== RECORDED DATA

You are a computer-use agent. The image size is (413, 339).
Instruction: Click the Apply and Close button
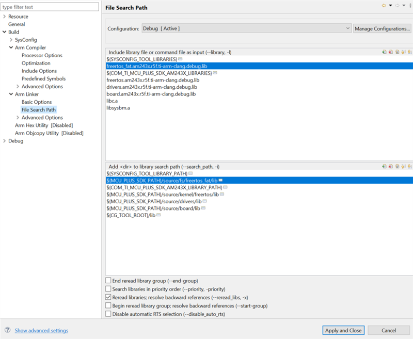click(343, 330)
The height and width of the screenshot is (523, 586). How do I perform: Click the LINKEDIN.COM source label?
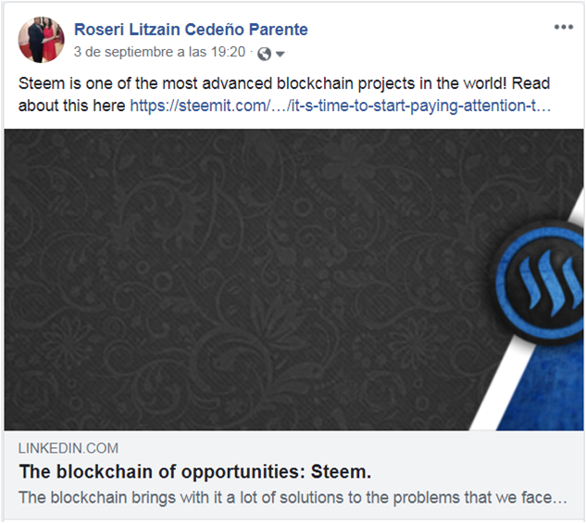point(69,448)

====
== RECORDED DATA

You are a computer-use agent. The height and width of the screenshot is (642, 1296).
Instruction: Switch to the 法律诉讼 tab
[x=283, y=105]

====

### HOW TO COMPLETE THIS TASK
In the listing above, find each line with the word "agent" and return it.

### EXERCISE OUTPUT
You are a computer-use agent. The image size is (413, 339).
You are a computer-use agent. The height and width of the screenshot is (642, 1296).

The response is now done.